Action item
Print, exactly as they stand, the lines below from the one that has "Given: Reload the page with refresh icon" to the one that has "The image size is (1024, 514).", inclusive, leaving out the pictures.

Extracted material

* * * *

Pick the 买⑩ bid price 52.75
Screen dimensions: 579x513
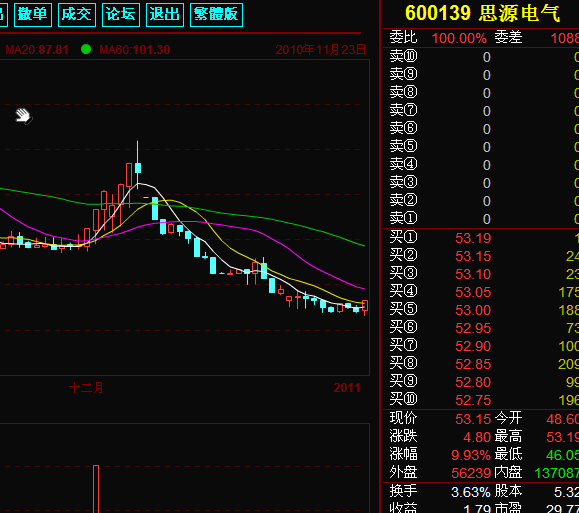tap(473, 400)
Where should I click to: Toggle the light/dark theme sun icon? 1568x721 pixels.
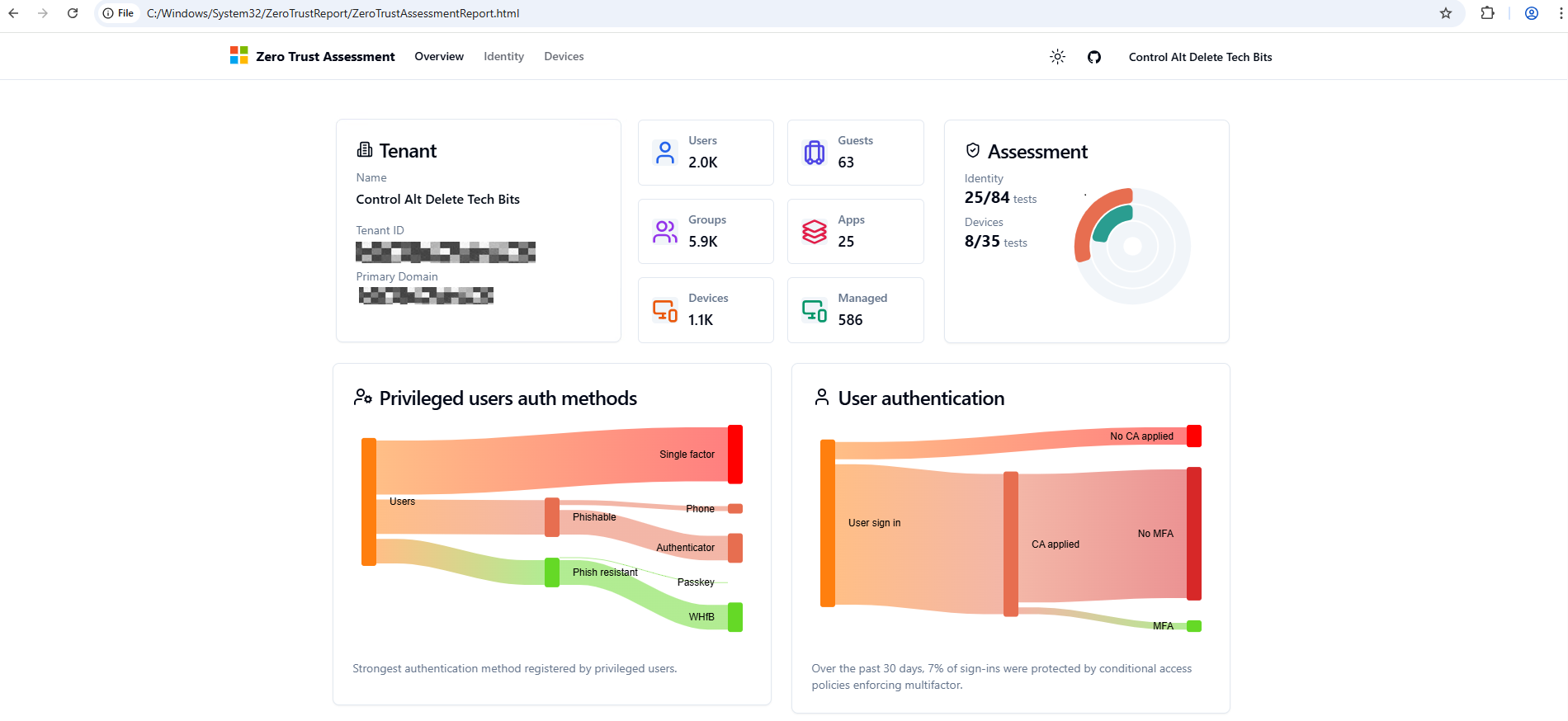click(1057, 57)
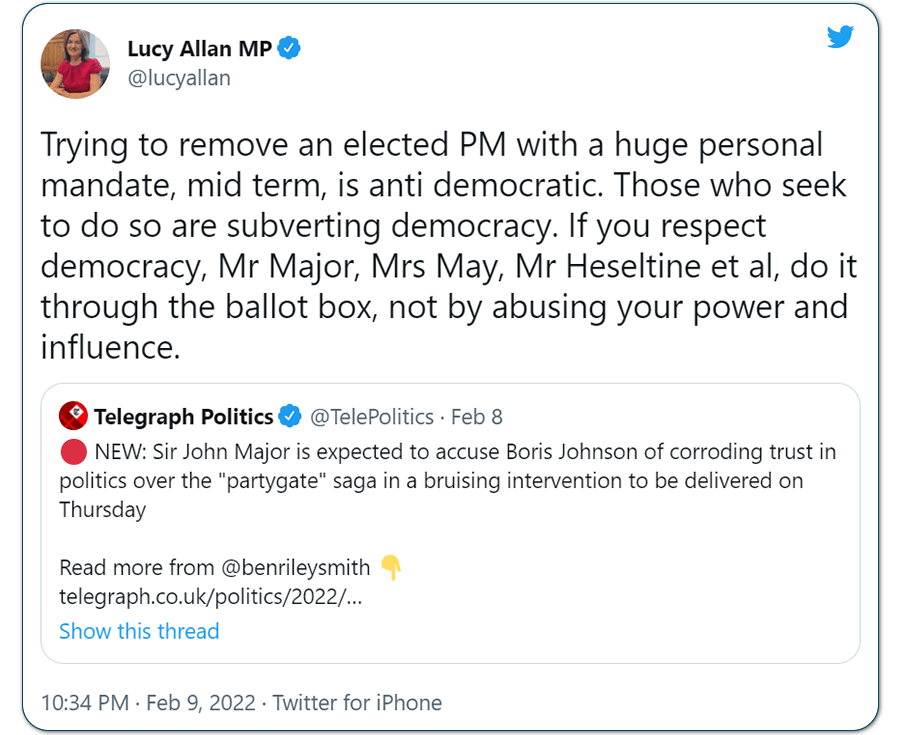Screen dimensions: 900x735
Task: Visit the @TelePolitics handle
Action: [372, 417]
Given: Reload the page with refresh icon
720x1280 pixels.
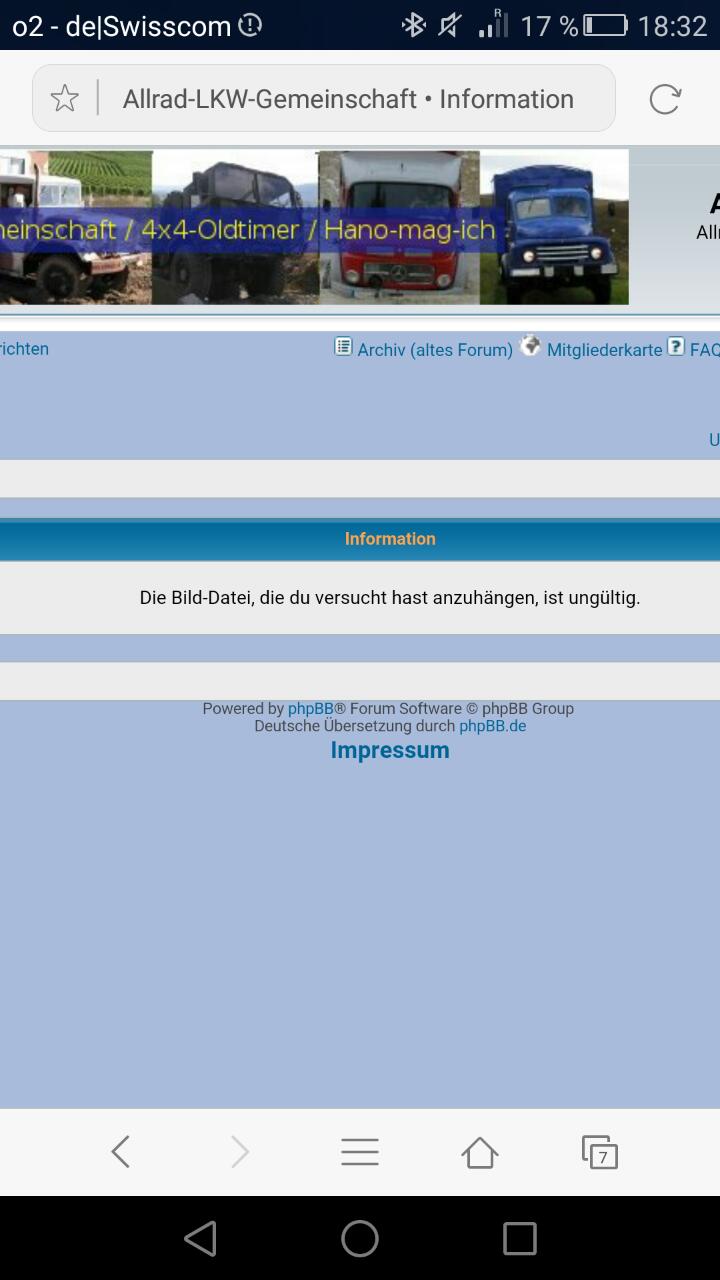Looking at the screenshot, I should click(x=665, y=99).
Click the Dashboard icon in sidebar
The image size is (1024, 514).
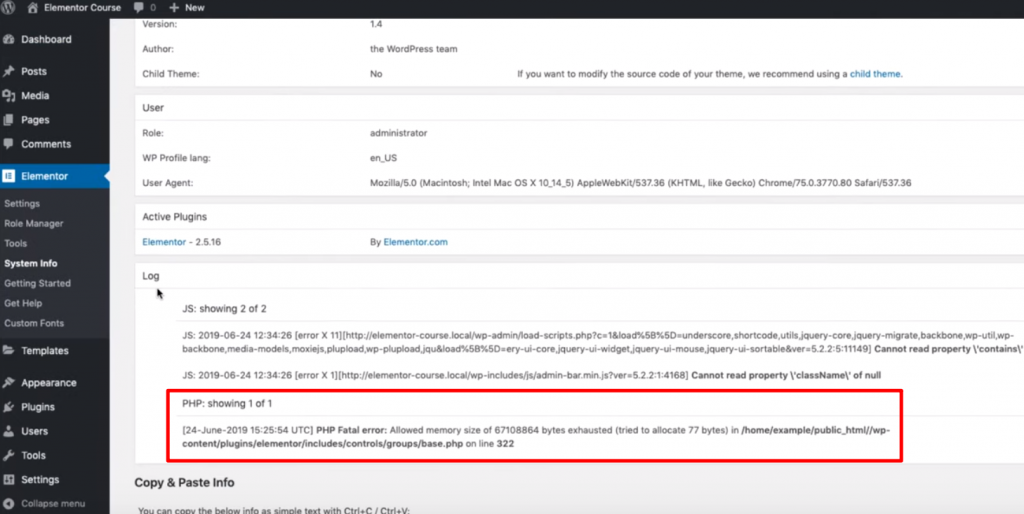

* * * *

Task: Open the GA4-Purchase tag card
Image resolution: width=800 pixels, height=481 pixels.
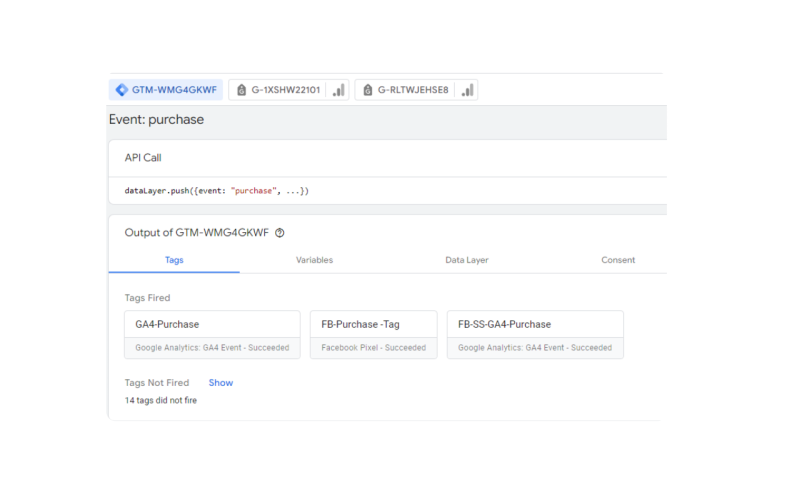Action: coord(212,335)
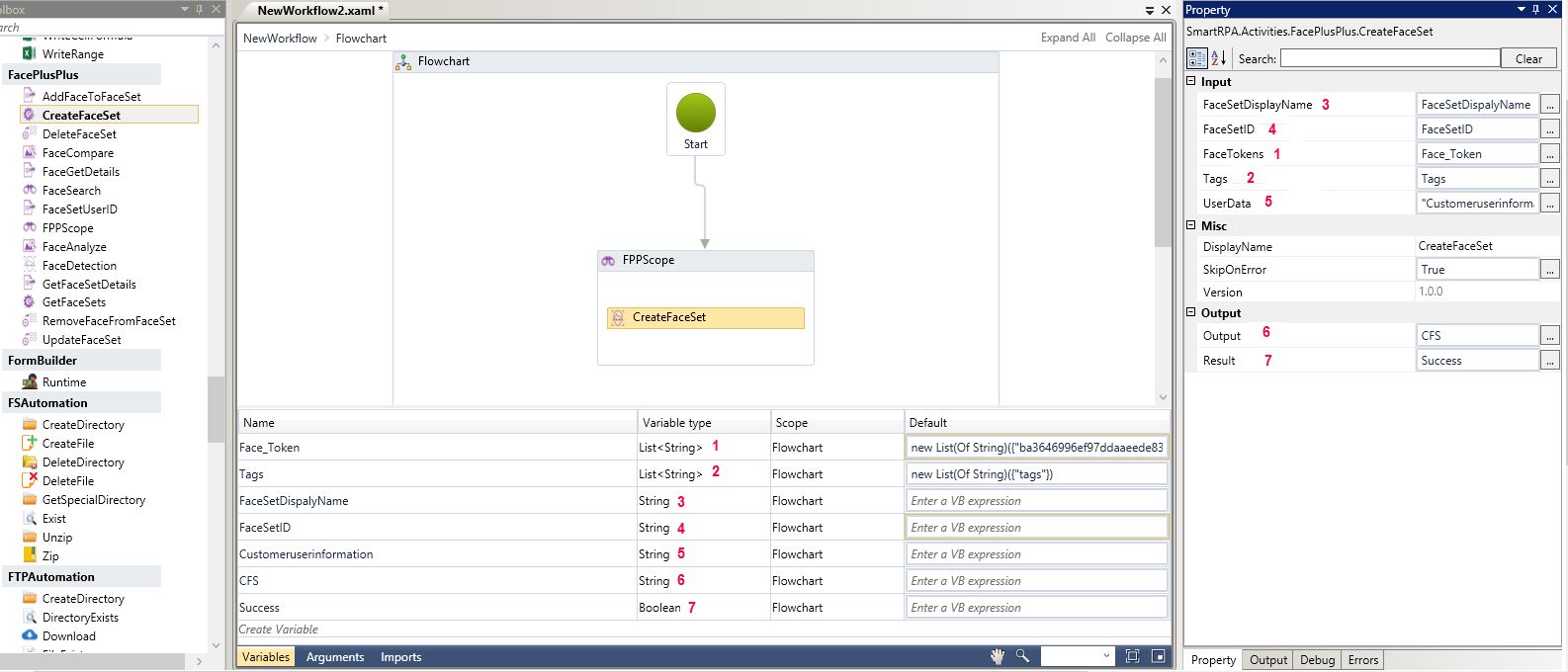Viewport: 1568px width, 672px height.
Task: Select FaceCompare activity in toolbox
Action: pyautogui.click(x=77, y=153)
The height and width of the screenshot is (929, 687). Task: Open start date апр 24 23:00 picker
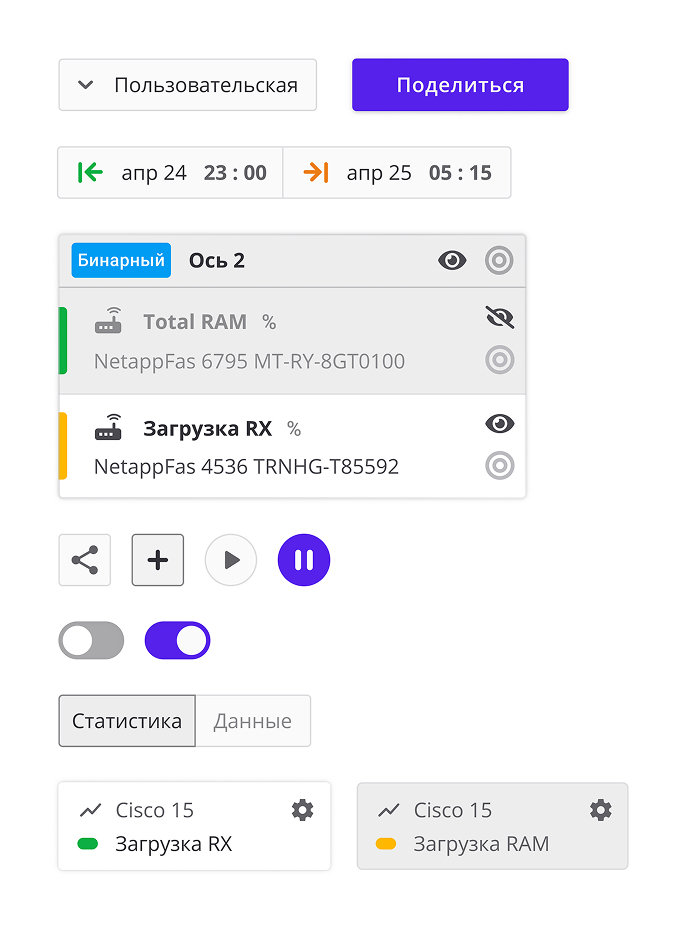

* * * *

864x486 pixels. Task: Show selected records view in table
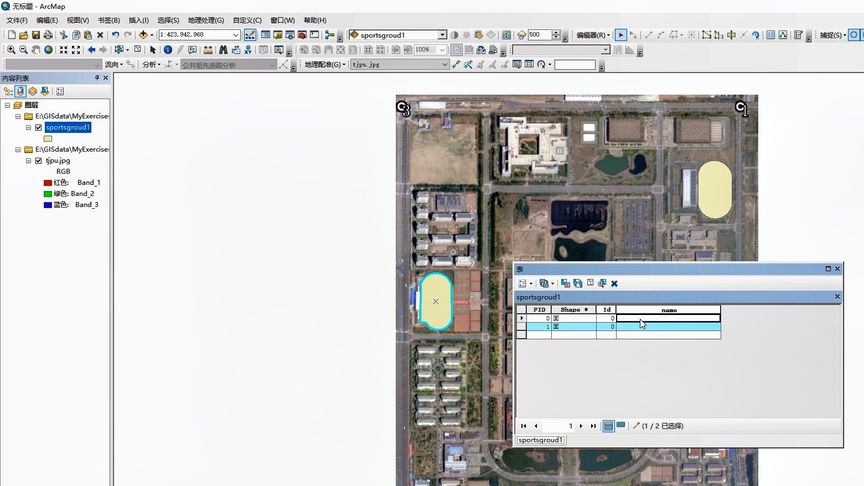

* * * *

Problem solution
Given: Reload the page with refresh icon
720x1280 pixels.
Looking at the screenshot, I should click(x=665, y=99).
Click the Dashboard icon in sidebar
The image size is (1024, 514).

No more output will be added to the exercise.